Diasporic Africa in Dialogue: Black Lives Matter: In Dialogue with a Pioneer, featured Dr. Melina Abdullah in conversation with Dr. Gomez, a session that took place February 1, 2021. Dr. Abdullah discussed how being born in Oakland, California and developing close ties to Black Panthers ignited her interest in activism. She discussed how she joined the Black Lives Matter Movement, and some of the backlash she has experienced because of it. Dr. Abdullah detailed the founding of the Black Lives Matter Movement, how it grew into a global movement, and the role of black mothers as organizers and intellectuals, highlighting black radical organizers’ influence on current politics, black liberation, black freedom struggles, and the importance of allied groups.
On November 19, 2020, Diasporic Africa in Dialogue: The Aftermath of the National Elections in the US and Africa hosted a discussion with Dr. Lorrie Frasure, Dr. Keneshia Grant, and Dr. Mai Hassan, who examined what happened in the past election via statistics about election results. The panelists emphasized that election results revealed the diversity in Black communities and the difference between voting for policing versus voting out of a sense of collective identity. They also pondered the expectations of the Biden and Harris administration for people of African descent, and what types of policies will be beneficial for the Black community. Finally, they speculated on how the US elections will impact elections and relations in Africa, and questioned the state of democracy in such African countries as Ghana and Burkina Faso.
On October 28, 2020, the series Diasporic Africa in Dialogue: The US Presidential Election featured a conversation with Ms. Ashley Bryant and Dr. Daniel Gillion, six days out of the 2020 US presidential election. The panelists discussed preparing for a contested election and Black voter suppression. During the event, Mr. Ashley Bryant introduced her organization “Win Black – Pa’lante,” and its focus on campaigning and winning Black and Brown voters. They provided a Black perspective on the US election and Republican vs. Democratic participation. They also commented on the “Defund the police” movement and addressed disinformation and misinformation campaigns on social media. They then examined how protest influences politician and the implementation of certain policies—especially for the Black community. Finally, they predicted the election results, and how the global pandemic would impact the election.

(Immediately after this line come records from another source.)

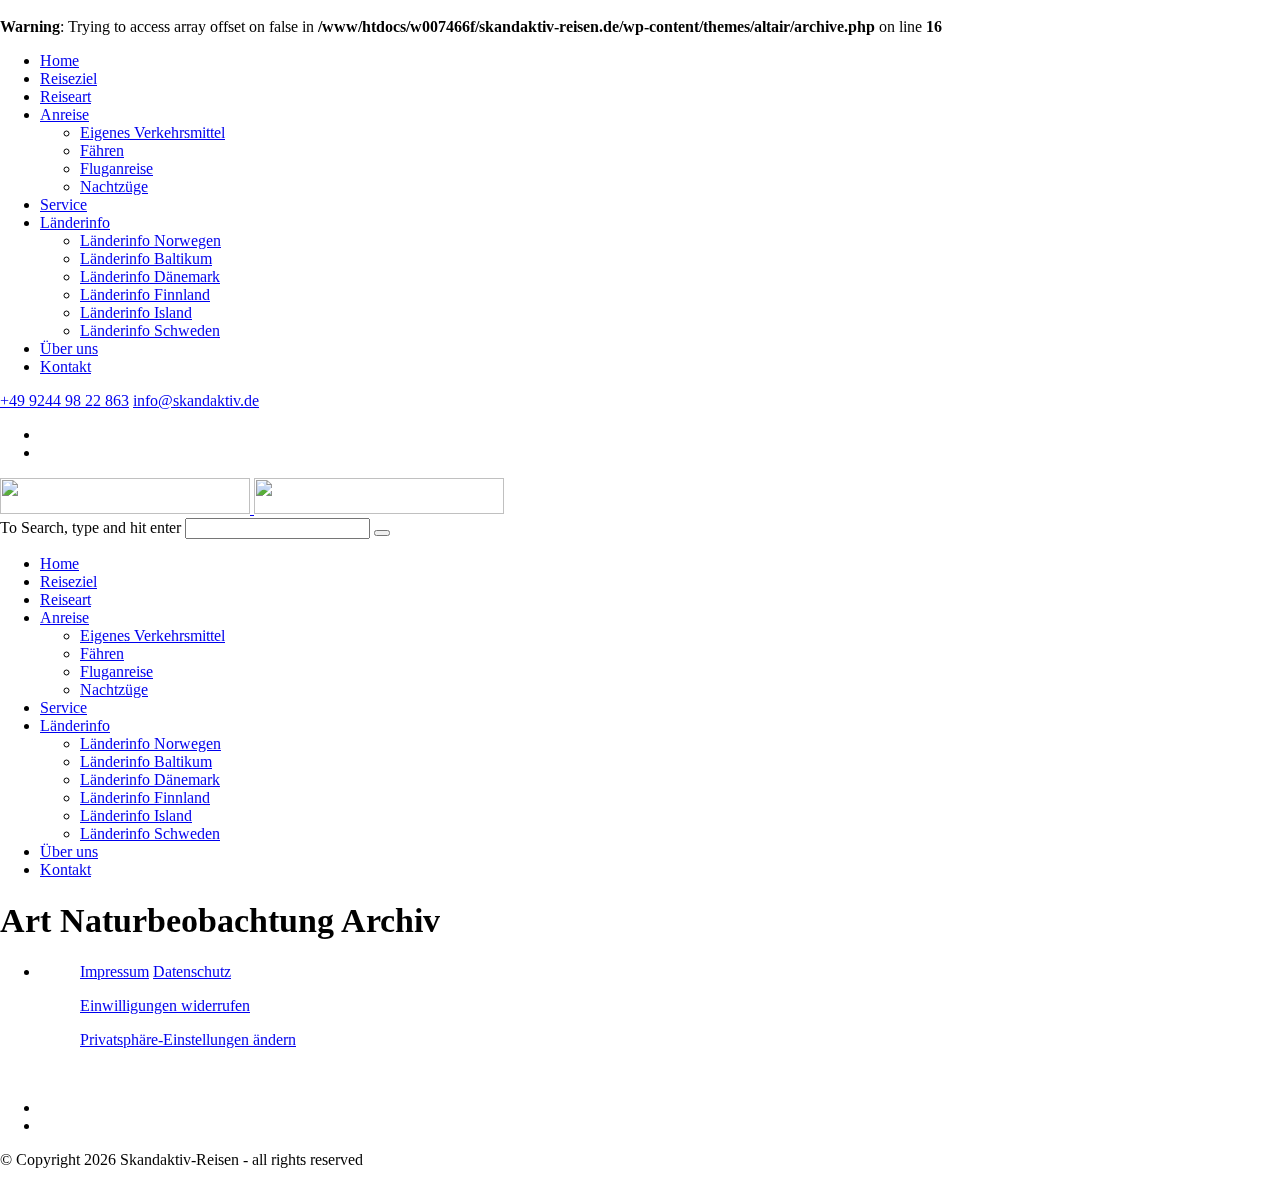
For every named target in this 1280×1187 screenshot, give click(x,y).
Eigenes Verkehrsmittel (152, 132)
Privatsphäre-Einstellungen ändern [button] (188, 1039)
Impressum (114, 971)
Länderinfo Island (136, 312)
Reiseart (65, 96)
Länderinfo (75, 222)
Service (63, 204)
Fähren (102, 150)
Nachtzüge (114, 186)
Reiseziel (68, 78)
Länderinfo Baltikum (146, 258)
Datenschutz (192, 971)
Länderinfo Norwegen (150, 240)
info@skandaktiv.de (196, 400)
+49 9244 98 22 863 (64, 400)
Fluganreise (116, 168)
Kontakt (65, 366)
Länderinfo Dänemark (150, 276)
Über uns (69, 348)
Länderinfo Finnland (145, 294)
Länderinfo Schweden (150, 330)
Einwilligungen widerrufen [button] (165, 1005)
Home (59, 60)
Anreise (64, 114)
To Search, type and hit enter (90, 527)
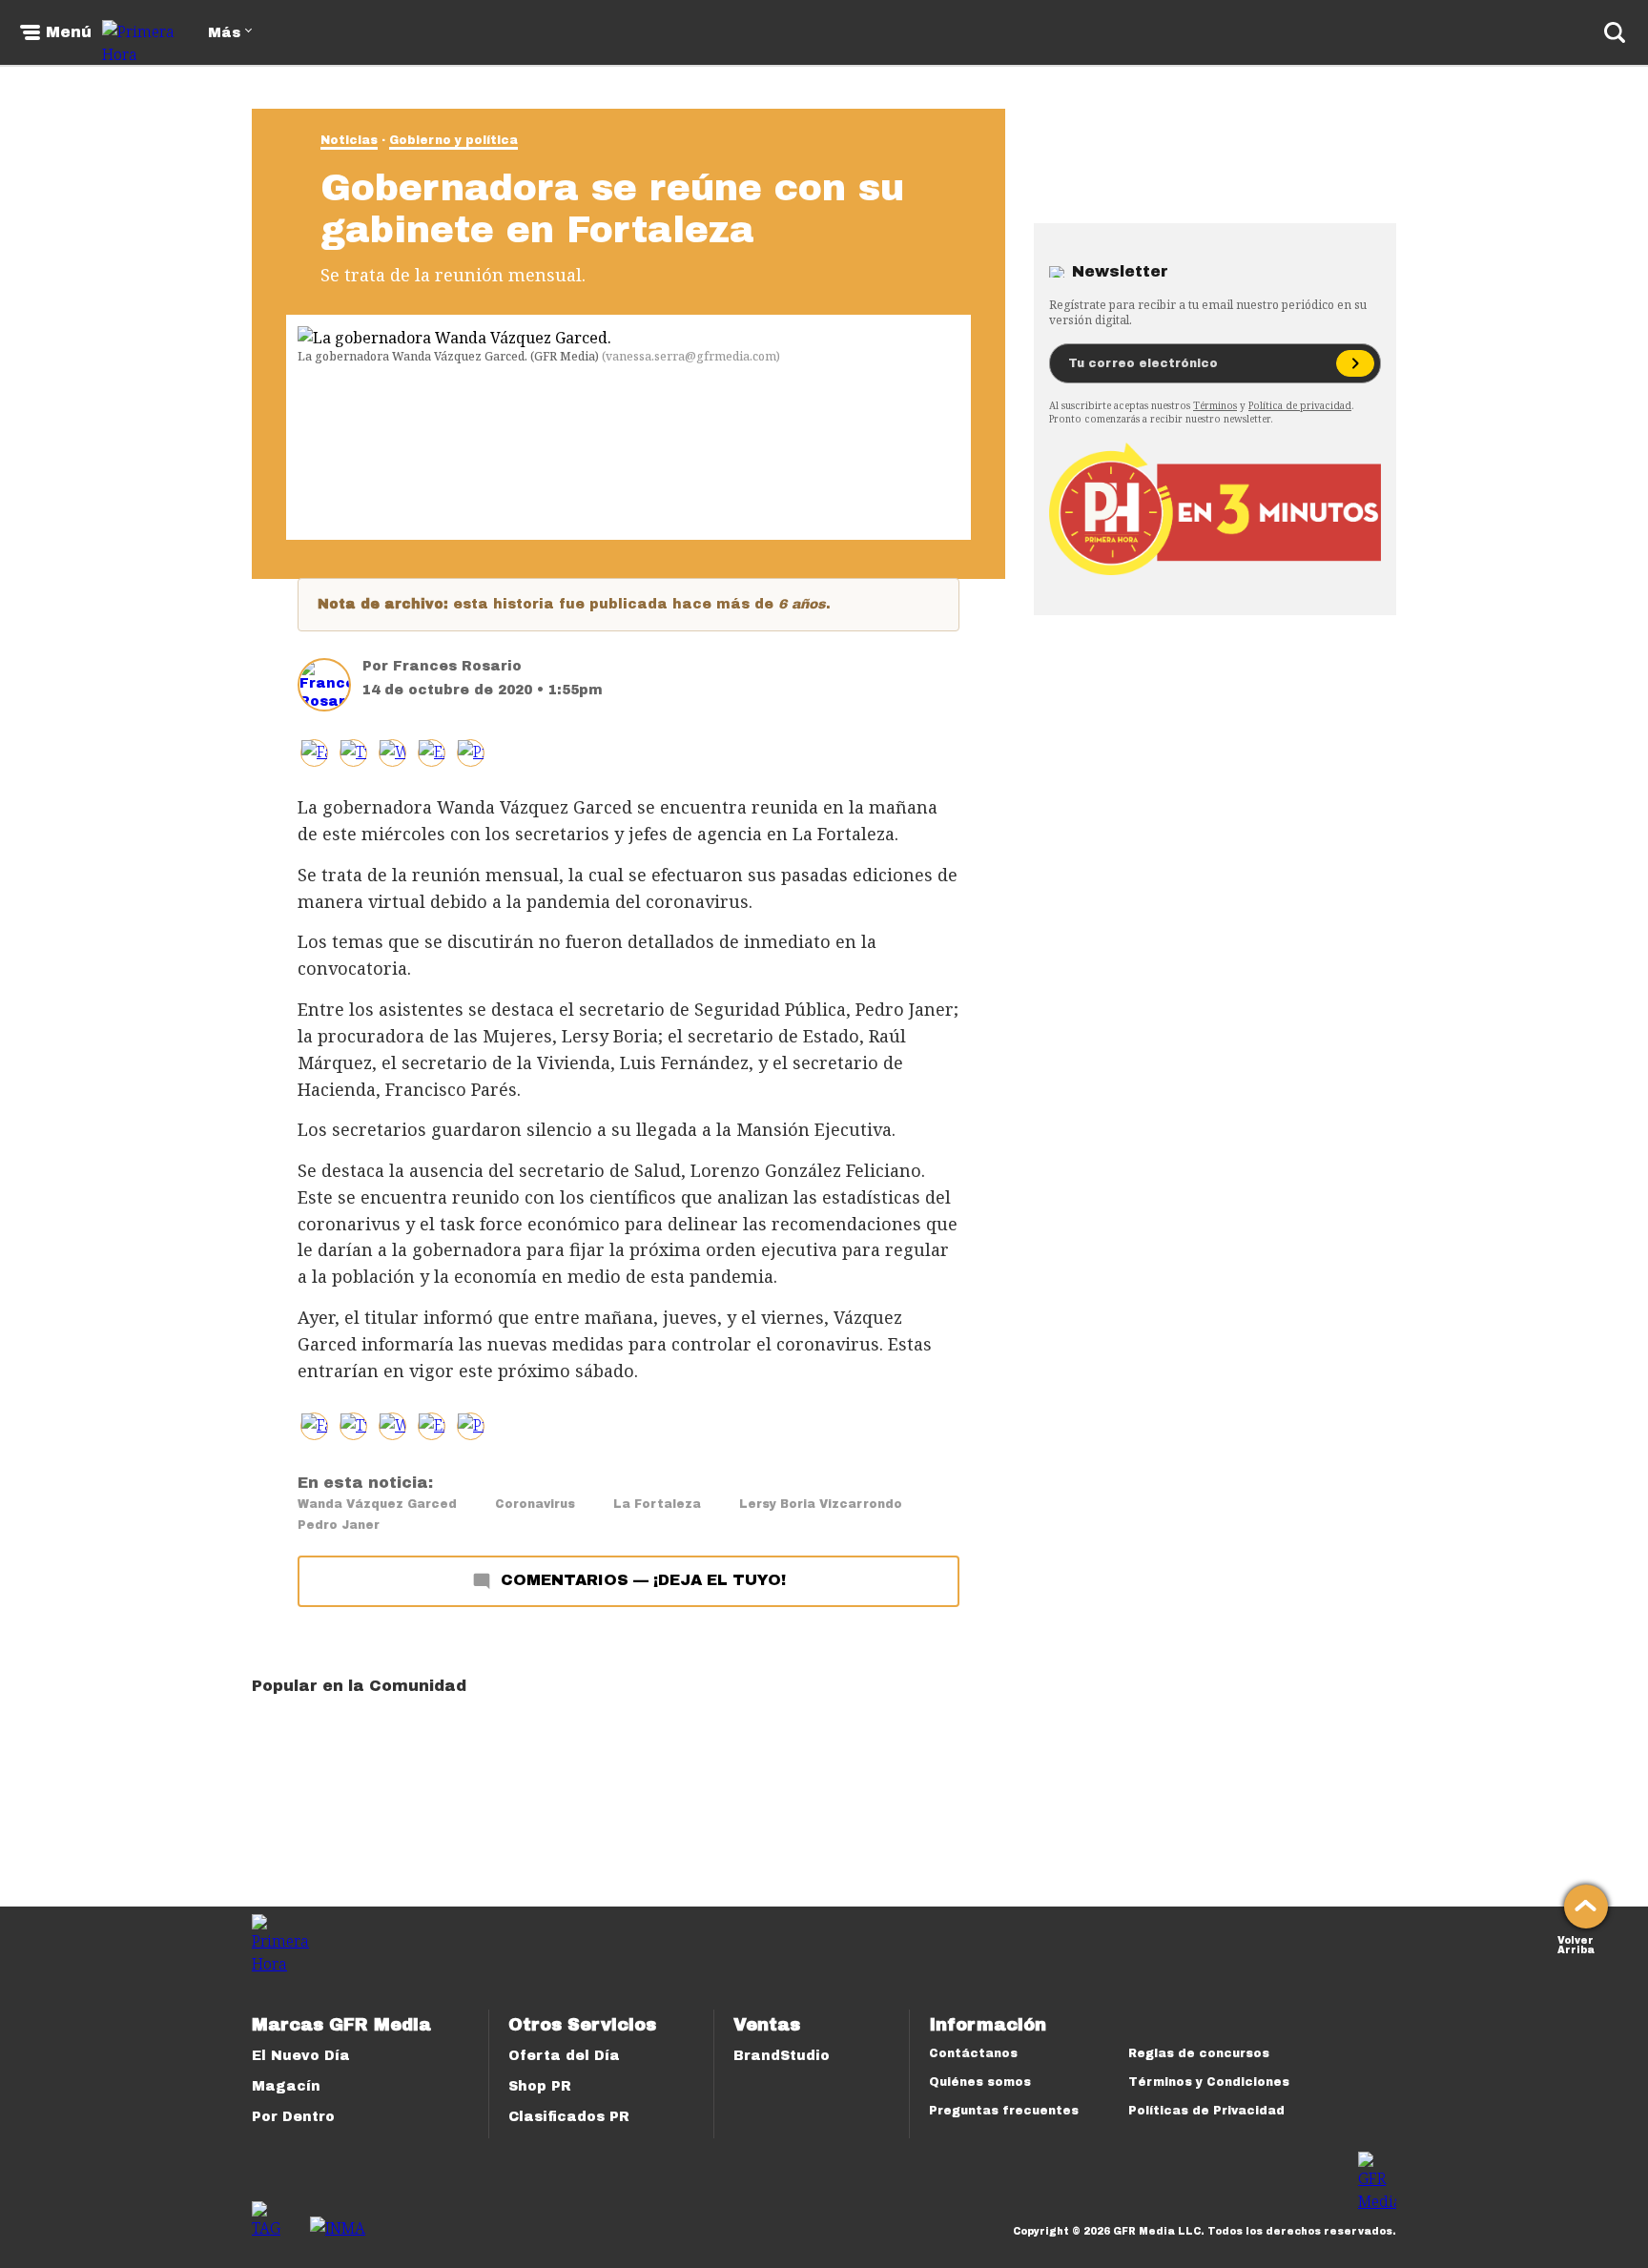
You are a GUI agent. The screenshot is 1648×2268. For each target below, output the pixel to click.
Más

On March 12, 2021, CSAAD and CLACS co-hosted Diasporic Africa in Dialogue: Common Threads(ts): Afrodescendiente & Garifuna Leaders & Response of Violence, featuring Merle Bowen of the University of Illinois Urbana-Champaign, Francia Márquez, Leader of Afro communities and artisanal miners of northern Cauca, Colombia, and Miriam Miranda, OFRANEH, the Black Fraternal Organization of Honduras. They discussed black activists in Brazil, Colombia, and Honduras as victims of political violence as engineered by the state.